Le 3 avril 1955, le cinéma Rio de Sclessin s'embrase, Jeanne Rombaut, 13 ans, s'extirpe du cinéma par la sortie de secours. Pas le choix, l'autre sortie se trouvant derrière l'écran, est en feu. La jeune fille va retourner trois fois dans la salle et y sauver trois enfants. Elle y mourra en voulant sauver le quatrième.
Nadal aura cent fois plus d’espace dans les gazettes à propos du plus petit tournoi qu’il ait jamais remporté que l’héroïsme anonyme de cette enfant !
Le héros moderne ne meurt pas. Il ne délivre aucun message et ne vole au secours de personne. Il se disjoint de la condition moyenne par les sommes astronomiques qu’il amasse et n’exprime jamais d’opinion politique.
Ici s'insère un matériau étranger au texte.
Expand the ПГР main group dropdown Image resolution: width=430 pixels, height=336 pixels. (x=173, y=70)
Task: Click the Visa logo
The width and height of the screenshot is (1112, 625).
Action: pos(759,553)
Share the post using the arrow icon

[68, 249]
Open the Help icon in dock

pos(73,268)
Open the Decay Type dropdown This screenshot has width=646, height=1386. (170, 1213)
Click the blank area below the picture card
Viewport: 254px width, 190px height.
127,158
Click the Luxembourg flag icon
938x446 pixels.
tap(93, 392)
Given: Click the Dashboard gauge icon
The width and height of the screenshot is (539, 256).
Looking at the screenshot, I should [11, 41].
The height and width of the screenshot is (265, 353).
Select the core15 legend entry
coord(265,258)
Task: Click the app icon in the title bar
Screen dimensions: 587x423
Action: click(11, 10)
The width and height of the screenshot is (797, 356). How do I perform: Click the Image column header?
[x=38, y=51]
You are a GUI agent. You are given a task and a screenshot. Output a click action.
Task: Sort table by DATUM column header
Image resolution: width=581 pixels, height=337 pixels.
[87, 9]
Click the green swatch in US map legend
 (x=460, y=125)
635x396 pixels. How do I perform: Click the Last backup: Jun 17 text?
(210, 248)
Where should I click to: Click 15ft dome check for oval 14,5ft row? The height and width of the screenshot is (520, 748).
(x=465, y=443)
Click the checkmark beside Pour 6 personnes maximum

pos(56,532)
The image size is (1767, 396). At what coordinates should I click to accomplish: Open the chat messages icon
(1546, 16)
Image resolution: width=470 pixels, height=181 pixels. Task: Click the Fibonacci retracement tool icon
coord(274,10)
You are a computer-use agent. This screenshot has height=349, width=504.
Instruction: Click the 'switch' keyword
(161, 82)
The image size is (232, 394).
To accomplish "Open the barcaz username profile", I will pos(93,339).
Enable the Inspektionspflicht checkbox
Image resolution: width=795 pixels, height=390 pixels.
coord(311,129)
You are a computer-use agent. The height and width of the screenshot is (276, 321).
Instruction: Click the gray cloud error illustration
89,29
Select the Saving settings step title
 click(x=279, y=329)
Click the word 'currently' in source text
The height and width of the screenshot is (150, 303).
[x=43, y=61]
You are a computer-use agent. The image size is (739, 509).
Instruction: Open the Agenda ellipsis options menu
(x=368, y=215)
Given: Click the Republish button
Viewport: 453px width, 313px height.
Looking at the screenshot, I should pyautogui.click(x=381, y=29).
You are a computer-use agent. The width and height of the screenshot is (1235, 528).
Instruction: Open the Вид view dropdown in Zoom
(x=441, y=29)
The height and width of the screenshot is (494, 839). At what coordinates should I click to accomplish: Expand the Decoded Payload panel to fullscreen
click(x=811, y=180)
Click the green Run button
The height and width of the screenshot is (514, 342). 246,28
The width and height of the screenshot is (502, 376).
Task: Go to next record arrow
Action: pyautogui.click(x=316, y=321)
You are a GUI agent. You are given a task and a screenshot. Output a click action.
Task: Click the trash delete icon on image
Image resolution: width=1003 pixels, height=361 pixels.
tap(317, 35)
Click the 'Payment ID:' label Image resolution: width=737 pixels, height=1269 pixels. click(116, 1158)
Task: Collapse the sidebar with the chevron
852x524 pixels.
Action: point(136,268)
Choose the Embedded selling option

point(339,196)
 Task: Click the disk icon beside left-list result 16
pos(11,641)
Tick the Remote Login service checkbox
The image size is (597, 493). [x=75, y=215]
Le spectacle sportif nous donne à voir un perdant mais surtout un gagnant qui devient le symbole de la réussite, tandis que l’autre est assimilé à l’échec (Poupou l’éternel second).
C’est tout à fait ce qui convient à l’amour de la gagne, ce redoutable détonateur de la performance entrepreneuriale dont les économistes ont besoin pour conforter l’esprit de concurrence, parfait stimulateur de la compétition sociale, chère aux libéraux.
En-dehors des stades, des circuits et des courts, le sportif évolue dans un tout autre milieu que celui qu’on lui suppose. Il fait partie d’un cercle mondain où les rencontres sportives ne se différencient guère de celles d’un club ou d’un salon.
Il s’assimile à un autre « gagnant » qui serait plutôt celui des Conseils d’administration.
Le sport que les athlètes adulés appellent eux-mêmes de « haut niveau » est un monde de rapport entre la force et la règle. Au contraire de la philosophie, la force ou l’adresse prime le droit. Le droit du plus fort ne bafoue jamais le droit : il l’ignore. Un peu comme Sarkozy, président, ignorait superbement un droit dont il avait pourtant la garde, quand il touchait à ses intérêts politiques ou financiers.
Si les religions sont toujours l’opium des peuples, le sport de haut-niveau est leur agent supplétif.